- **PROVIDED PASSAGE**
---+---

Ever since moving to the bay, I’ve had a rising interest in food justice. San Francisco, in particular, likes to boast about how good its food is, along with other terms like local, sustainable, ethical. Yet it was obvious to me, as someone who was at poverty level income for the majority of their adult life, that having pride in the food and especially produce of the area was not for everyone. There is a performance of eating well all over our country, something that’s tortured me for a long time, wondering why I couldn’t ‘eat right’ on my minimum wage paycheck.

I don’t necessarily want access to fancy foods. I live near a Farmer’s Market now, and I try to go, mostly hoping some cute farm hand will show me the difference between all seven of his pomelos, and buying exclusively from it would bankrupt me.

In a way, I want to take back cooking and eating, as art forms, back from the affluent. I want everyone to connect with what is tied so strongly to our memories. What is it that allspice means to me? If anything, everyone is going to have a different emotional tie to a food or flavor. And, in a way, there is something romantic and powerful about literally consuming a piece of expression. Made for you to feel something other than, maybe, fullness and titillation. Which brings me to now, sipping on oolong-infused Merlot.

As I wait for my next paycheck so I can spring on some spices, I decided to take the teas I’ve been tasting and learning about and infuse them into the Merlot I left that party with. The Merlot is another trigger, it reminds me of when I went to church as a child, and the church wine. Which is another mystery to me; what exactly is the kind of wine that my church served, did it mean anything, and did all churches have the same wine?

But mostly, transfiguration is what triggered my choice the most. Wine into liquor, the taste of the past to the very, just a few seconds ago, now, alcohol into blood. Kicking myself a little now that I didn’t think to mix allspice into one batch of the Merlot to remember Palm Sunday and a grand-uncle that I don’t think ever liked me.

---+---

- **DATA SEGMENT**
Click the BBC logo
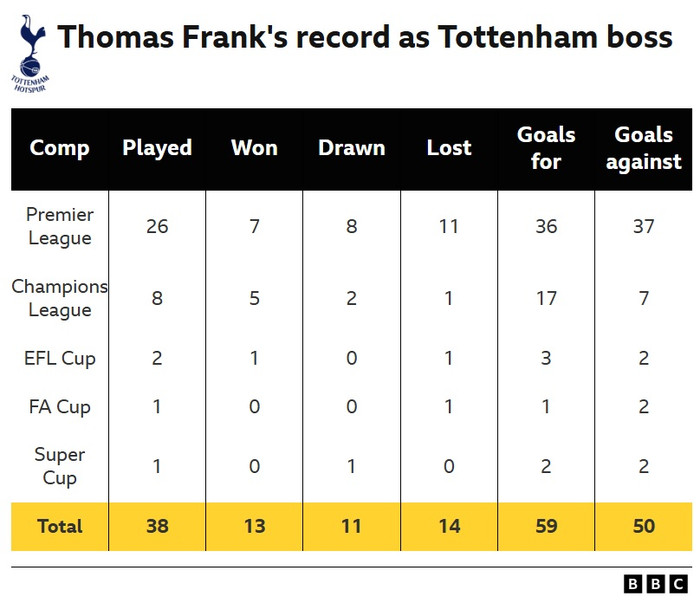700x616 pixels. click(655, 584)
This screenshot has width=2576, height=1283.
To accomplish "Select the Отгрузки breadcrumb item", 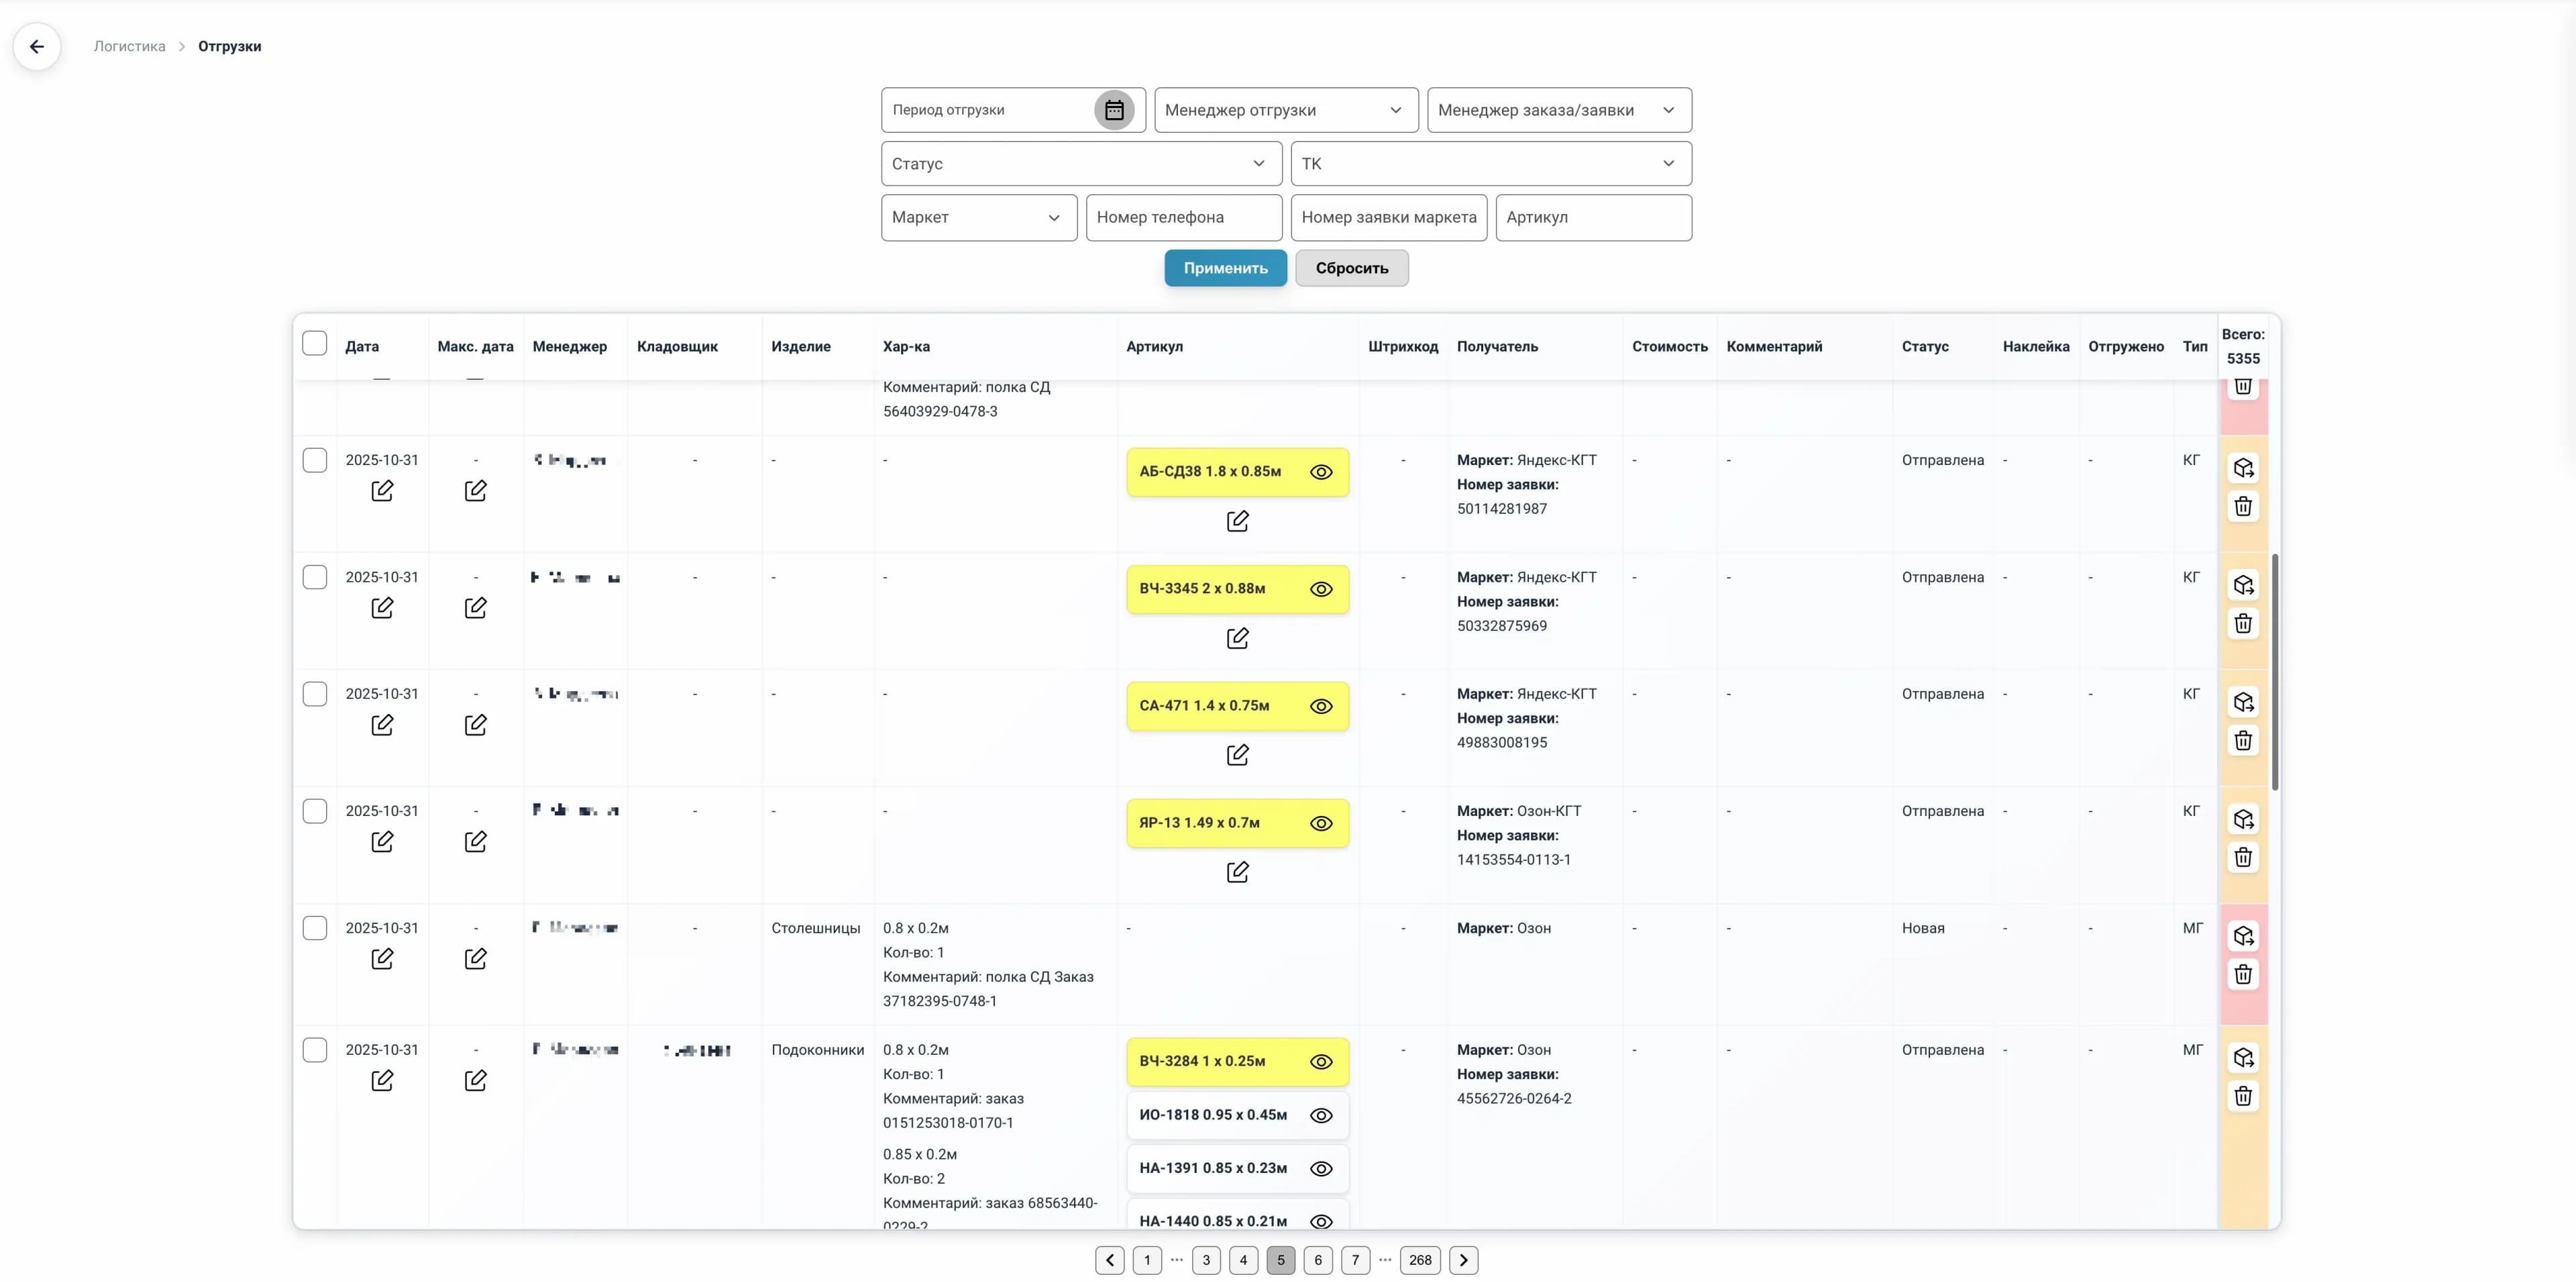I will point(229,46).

---+---

- **TASKS FOR THIS EXERCISE**
[a] In the essay on food justice, what does the writer say the Merlot brings to mind?
[b] Resume the essay on food justice, starting right after its last sentence.

- **RESULTS FOR EACH TASK**
[a] The church wine from when the writer went to church as a child.

[b]
I divided the Merlot into twelve separate jars, about 2 ounces in each, and dumped a ½ teaspoon of a tea on top. I say dumped because I unmatched a guy on Tinder just before for being a jerk and it felt good. I screwed on the caps and shook it all a little, then tucked it under my bed, only partly sure what I’m doing is legal.

Taking some time out from angsting over my keyboard about how I can’t seem to do anything but stare motionless into sex-education documents, I shake the little crate of wine cultures. It feels like what I imagine to be rocking a cradle full of glass animals.

After about ten hours, it’s time to take out the white and green teas. They smell like, well, tea in wine. Less boozy in the way church wine does and a little more fruity and maybe grassy. I sip a couple, and they basically taste like tea in wine. It’s not necessarily bad, and I’m not completely sure if I want things to taste, like, good, just, something? I imagine the green teas would taste better in a white wine. Things tend to be divided that way, dark and light, so I guess green goes with white and black goes with red.

It’s weird, the grassy, vegetal (I didn’t know that was really a word until I started reading up and tasting tea) flavor of many green teas brings out the berry-ness of the wine. Pai-Mu-Tan, a white tea that looks like someone dumped what they raked into a $20 tin and tastes somewhat like chlorine when you’re not used to it, made the wine smell like fucking Kool-Aid. Remember that stuff? I imagine it’s contrast, the bitterness brings out the sweet. But as I felt like I was drinking an alcohol-drenched rainforest, I realized that the instructions I got made for a total flavor overtake, and that wine comes with it’s own complexity and I probably should have thought to have added to the complexity instead of injecting tea flavor. I’m sure there’s a metaphor there. If you want to try infusing some loose green tea, I recommend Japanese greens in white wine, though I haven’t really tried it yet. In particular, Sencha and Gyokuro, though I’m curious as to how Genmaicha would work out. Let them sit for five hours, and then sip every hour until you get a taste you like. Apparently a lush, I forgot to take out my Gunpowder tea and it tastes bitter now.

When I woke up the next day, it was time to strain out the oolong and black teas. I was too curious to not try them right then and there, and would later be under my covers swiping right on numerous bay area men.

The oolong tasted kind of strange, which is to be expected, since it tends to be quite complex on its own. I like it for its novelty though. Blacks, now, black teas (can I admit how weird it was for me to see ‘blacks’ used in this context) are often more about body than greens (this metaphor is going places isn’t it) where I originally had a hard time telling their flavor part, but how the liquors rested in my mouth were completely different. The same is true for them being infused in red wine, apparently, and actually, they feel kind of right? They mix in with the red wine’s complexity in a way that I found jarring, but not unpleasant. Kenya in particular stood out to me, because if I’m not mistaken, it takes to fruity flavors well, and it smells marvelously fruity.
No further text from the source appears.